19.2 Oxidation of pyruvate and the krebs cycle  (Page 2/2)

After the conversion of pyruvate to acetyl CoA by enzymes in the mitochondrial inner membrane, the Krebs cycle takes place in the matrix of mitochondria. Almost all of the enzymes of the Krebs cycle are soluble (i.e., not bound to the membrane), with the single exception of the enzyme succinate dehydrogenase, which is embedded in the inner membrane of the mitochondrion. Unlike glycolysis, the Krebs cycle is a closed loop: The last part of the pathway regenerates the compound (oxaloacetate) used in the first step. The eight steps of the cycle are a series of redox, condensation, hydrolysis, and decarboxylation reactions that produce two carbon dioxide molecules, one GTP/ATP, and reduced forms of NADH and FADH ₂ ( [link] ). Even though oxygen is not directly required for these reactions, this is considered an aerobic pathway because the NADH and FADH ₂ produced must transfer their electrons to the next pathway in the system, which will use oxygen. If this transfer does not occur, there won't be any NAD or FADH regenerated, and the oxidation steps of the Krebs cycle cannot occur without those oxidized electron carriers. Note that the Krebs cycle produces very little ATP directly and does not directly consume oxygen.

Steps in the krebs cycle

Step 1. Prior to the start of the first step, a transitional phase occurs during which pyruvic acid is converted to acetyl-CoA. Then, the first step of the cycle begins: This is a condensation step, combining the two-carbon acetyl group with a four-carbon oxaloacetate molecule to form a six-carbon molecule of citrate. CoA is bound to a sulfhydryl group (-SH) and diffuses away to eventually combine with another acetyl group. This step is irreversible because it is highly exergonic. The rate of this reaction is controlled by negative feedback and the amount of ATP available. If ATP levels increase, the rate of this reaction decreases. If ATP is in short supply, the rate increases.

Step 2. In step two, citrate loses one water molecule and gains another as citrate is converted into its isomer, isocitrate.

Step 3. In step three, isocitrate is oxidized, producing a five-carbon molecule, α-ketoglutarate, together with a molecule of CO ₂ and two electrons, which reduce NAD ⁺ to NADH. This step is also regulated by negative feedback from ATP and NADH, and a positive effect of ADP.

Steps 3 and 4. Steps three and four are both oxidation and decarboxylation steps, which release electrons that reduce NAD ⁺ to NADH and release carboxyl groups that form CO ₂ molecules. α-Ketoglutarate is the product of step three, and a succinyl group is the product of step four. CoA binds the succinyl group to form succinyl CoA. The enzyme that catalyzes step four is regulated by feedback inhibition of ATP, succinyl CoA, and NADH.

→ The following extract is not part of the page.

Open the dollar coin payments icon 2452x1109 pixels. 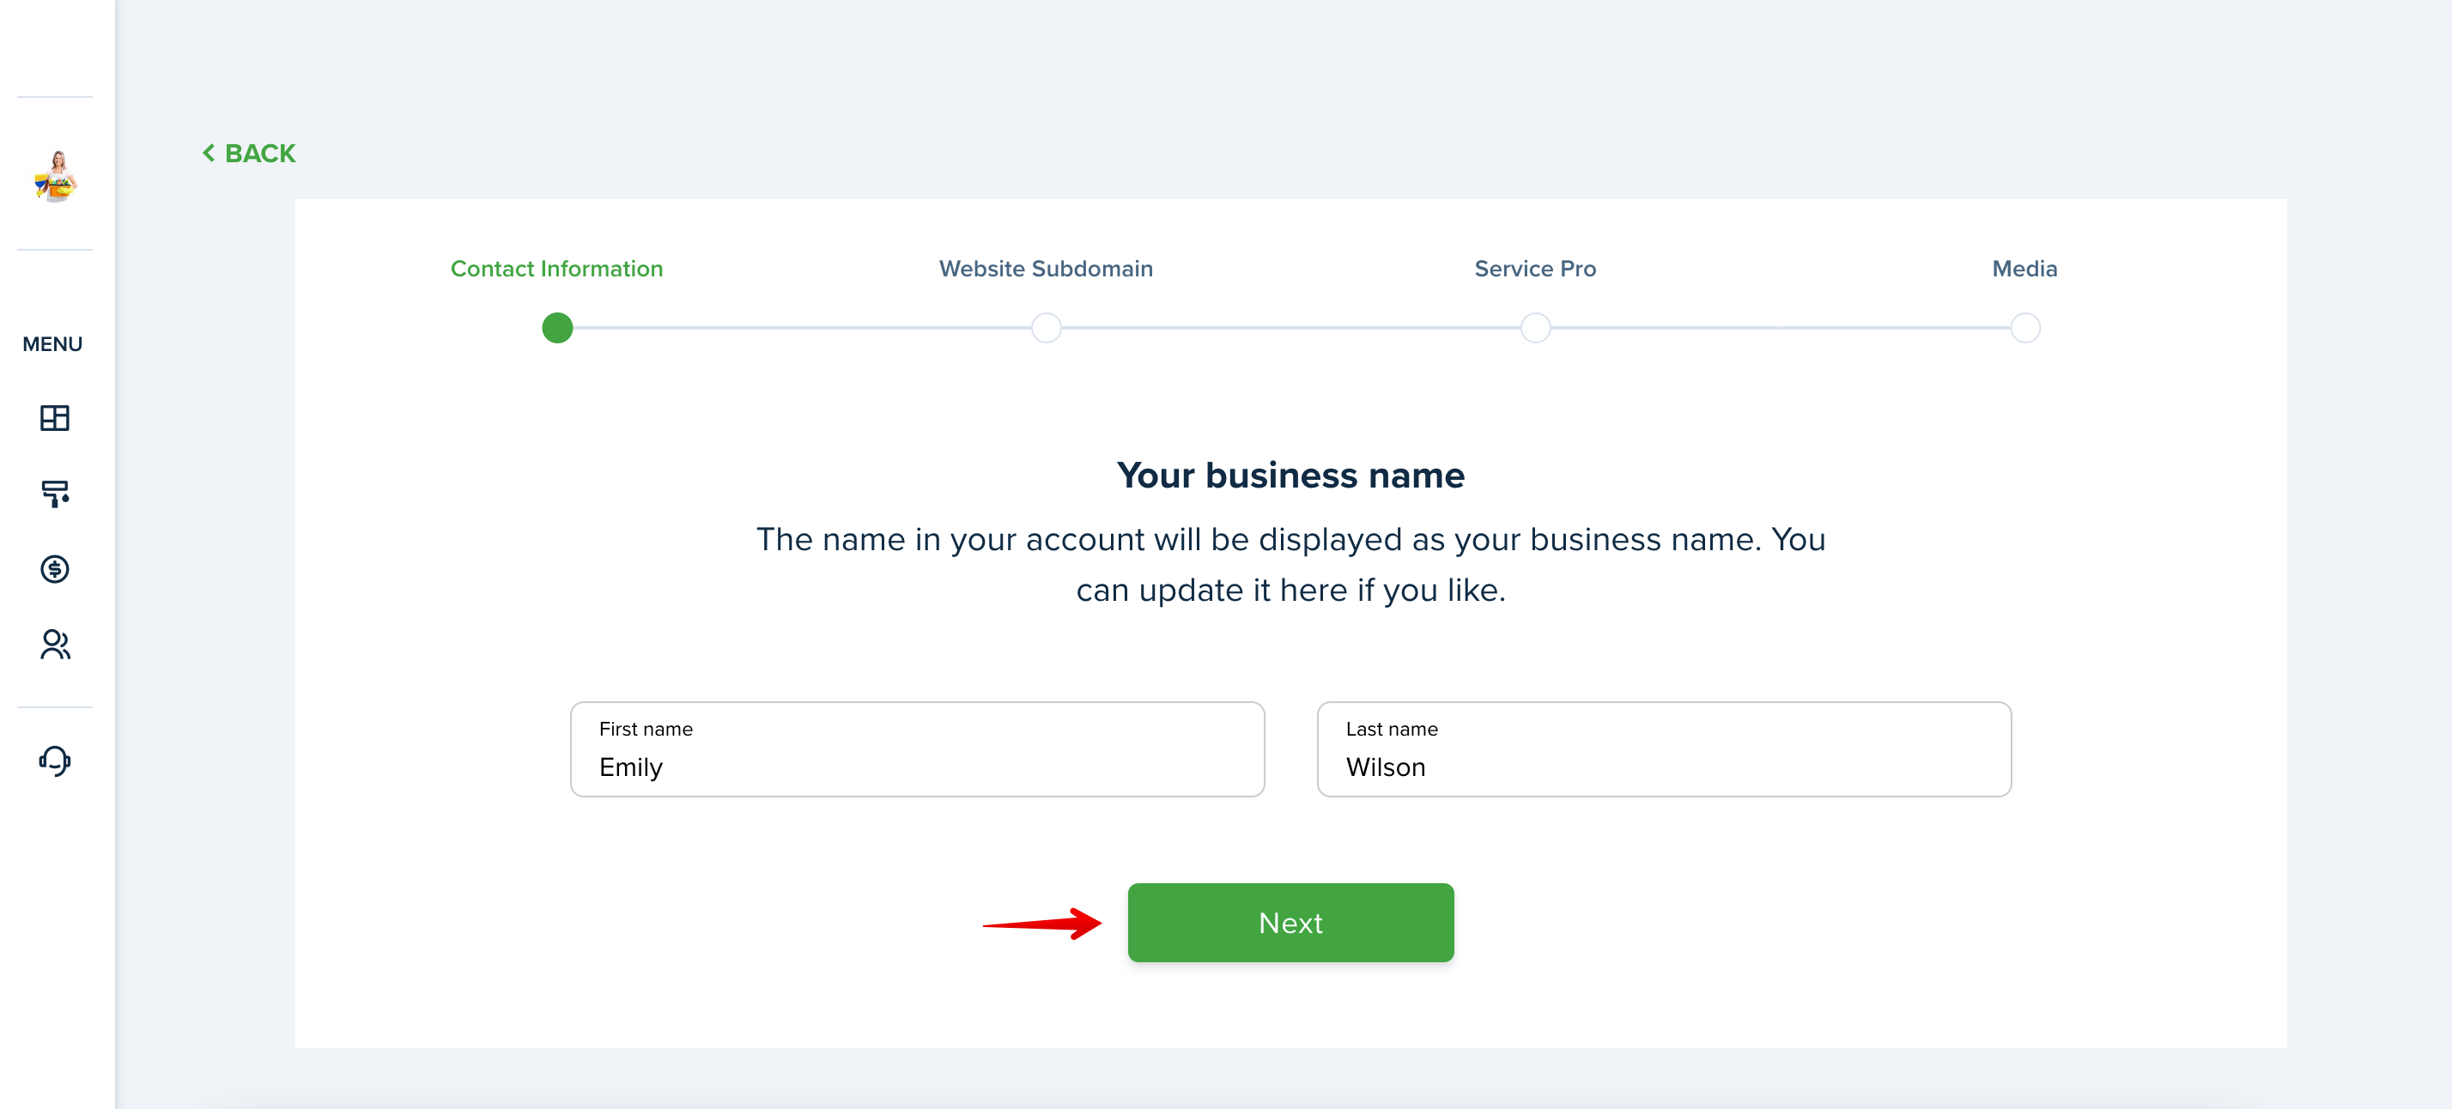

Step 5. In step five, a phosphate group is substituted for coenzyme A, and a high-energy bond is formed. This energy is used in substrate-level phosphorylation (during the conversion of the succinyl group to succinate) to form either guanine triphosphate (GTP) or ATP. There are two forms of the enzyme, called isoenzymes, for this step, depending upon the type of animal tissue in which they are found. One form is found in tissues that use large amounts of ATP, such as heart and skeletal muscle. This form produces ATP. The second form of the enzyme is found in tissues that have a high number of anabolic pathways, such as liver. This form produces GTP. GTP is energetically equivalent to ATP; however, its use is more restricted. In particular, protein synthesis primarily uses GTP.

Step 6. Step six is a condensation reaction that converts succinate into fumarate. Two hydrogen atoms are transferred to FAD, producing FADH ₂ . The energy contained in the electrons of these atoms is insufficient to reduce NAD ⁺ but adequate to reduce FAD. Unlike NADH, this carrier remains attached to the enzyme and transfers the electrons to the electron transport chain directly. This process is made possible by the localization of the enzyme catalyzing this step inside the inner membrane of the mitochondrion.

Step 7. Water is added to fumarate during step seven, and malate is produced. The last step in the Krebs cycle regenerates oxaloacetate by oxidizing malate. Another molecule of NADH is produced in the process.

Products of the krebs cycle

Two carbon atoms come into the Krebs cycle from each acetyl group, representing four out of the six carbons of one glucose molecule. Two carbon dioxide molecules are released on each turn of the cycle; however, these do not necessarily contain the most recently added carbon atoms. The two acetyl carbon atoms will eventually be released on later turns of the cycle; thus, all six carbon atoms from the original glucose molecule are eventually incorporated into carbon dioxide. Each turn of the cycle forms three NADH molecules and one FADH ₂ molecule. These carriers will connect with the last portion of aerobic respiration to produce ATP molecules. One ATP is also made in each cycle ( [link] ).